Index | Thread | Search

From:
Claudio Jeker <cjeker@diehard.n-r-g.com>
Subject:
Re: wake up mbuf pools when pages get released
To:
David Gwynne <david@gwynne.id.au>
Cc:
tech@openbsd.org
Date:
Fri, 30 Jan 2026 06:17:22 +0100

Download raw body.

Thread
On Fri, Jan 30, 2026 at 11:40:54AM +1000, David Gwynne wrote:
> On Thu, Jan 29, 2026 at 01:45:06PM +0100, Claudio Jeker wrote:
> > On Thu, Jan 29, 2026 at 09:10:00PM +1000, David Gwynne wrote:
> > > On Thu, Jan 29, 2026 at 10:35:05AM +0100, Claudio Jeker wrote:
> > > > On Thu, Jan 29, 2026 at 10:53:17AM +1000, David Gwynne wrote:
> > > > > mbufs are special for lots of reasons, but one is that the total
> > > > > amount of memory that mbufs can be allocated out of is limited by
> > > > > mbuf_mem_limit. all the mbuf and cluster pools are subject to that
> > > > > limit, which is enforced by having these pools use a custom pool
> > > > > page allocator that checks that limit and accounts for their use
> > > > > of it.
> > > > > 
> > > > > the problem is the pools don't coordinate with each other. when
> > > > > mbuf_mem_limit is hit, it's possible for a sleeping allocation to
> > > > > wait on memory in one pool, but when memory is released by another
> > > > > pool that first one doesn't know about it, and doesn't get woken
> > > > > up to try and allocate pages that are now free in the backend page
> > > > > allocator.
> > > > > 
> > > > > the simple fix for this is to wakeup the mbuf pools when pages are
> > > > > returned to the backend mbuf page allocator. if any of the pools have
> > > > > pending allocation requests, they are moved forward by the wakeup.
> > > > > 
> > > > > this means if a system does hit the mbuf mem limit and a lot of
> > > > > procs/threads get stuck sleeping on mbuf allocations, there's a
> > > > > better chance they can now be pushed forward if another mbuf pool
> > > > > backs off and gives memory back to the system.
> > > > > 
> > > > > the wakeups are deferred to a task running in the systqmp taskq.
> > > > > this is the same taskq that the pool gc ops run in. if multiple
> > > > > mbuf pools have gced pages released, this debounces the wakeup calls
> > > > > so they only happen once per pool gc run.
> > > > > 
> > > > > i could avoid the wakeup calls by only scheduling the task when the
> > > > > current mbuf_mem_alloc value is close to mbuf_mem_limit, but the pool gc
> > > > > process is the extremely slow path anyway. the ratio of pool_put
> > > > > operations to m_pool_free ops is many millions to one.
> > > > > 
> > > > > im going to commit this in the next day or two unless there are
> > > > > objections. oks are welcome too.
> > > > 
> > > > OK claudio@
> > > > 
> > > > Is the delay introduced deboucing via the task a problem?
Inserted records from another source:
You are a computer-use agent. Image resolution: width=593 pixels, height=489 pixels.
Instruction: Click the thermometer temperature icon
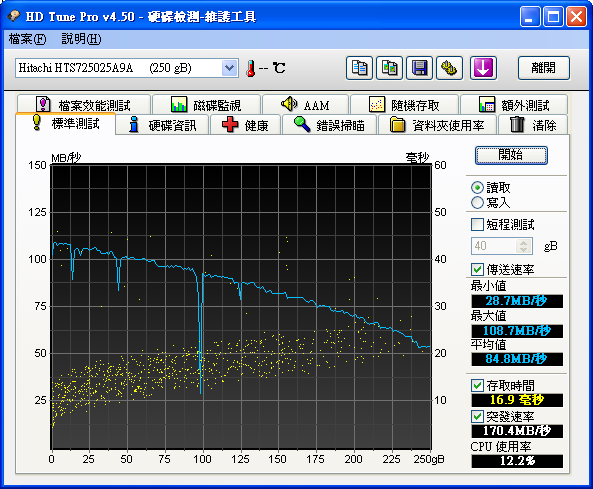point(250,68)
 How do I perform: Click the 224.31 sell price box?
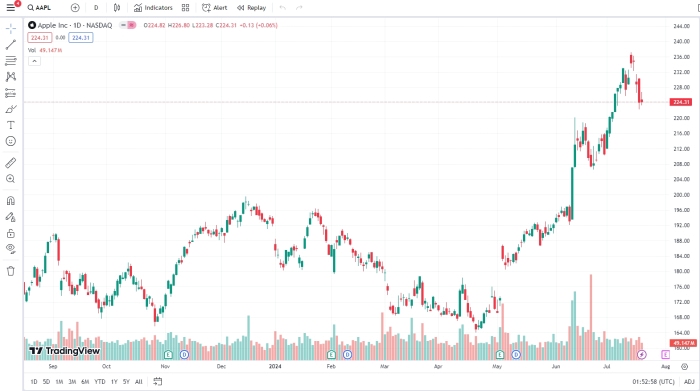click(40, 37)
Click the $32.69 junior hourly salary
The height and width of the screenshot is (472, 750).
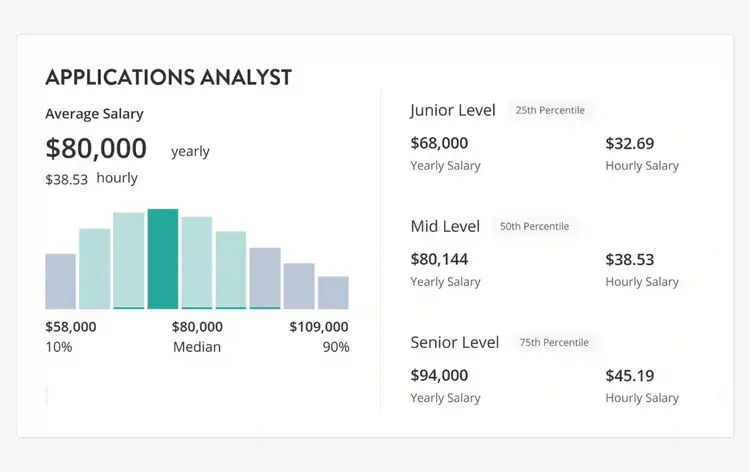629,143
Once the
> > > > memory is freed some other pool is able to grab it before the wakeup makes
> > > > it through.
> > > 
> > > at the moment the only thing that can take the just released memory is
> > > some other pool, so we're not changing that aspect. however, we're
> > > adding the possibility that another cluster pool that's waiting for the
> > > memory gets a change to take it too.
> > 
> > I'm currently just worried about these wakeup games because of the
> > pagedaemon and how all the sleep/wakeup work (or don't work) there.
> > Delaying wakeups often causes work backlogs to build up which in the worst
> > case take the system down in a doom spiral.
> 
> i understand, but again, you should focus on the fact that this adds
> wakeups that just don't exist at the moment.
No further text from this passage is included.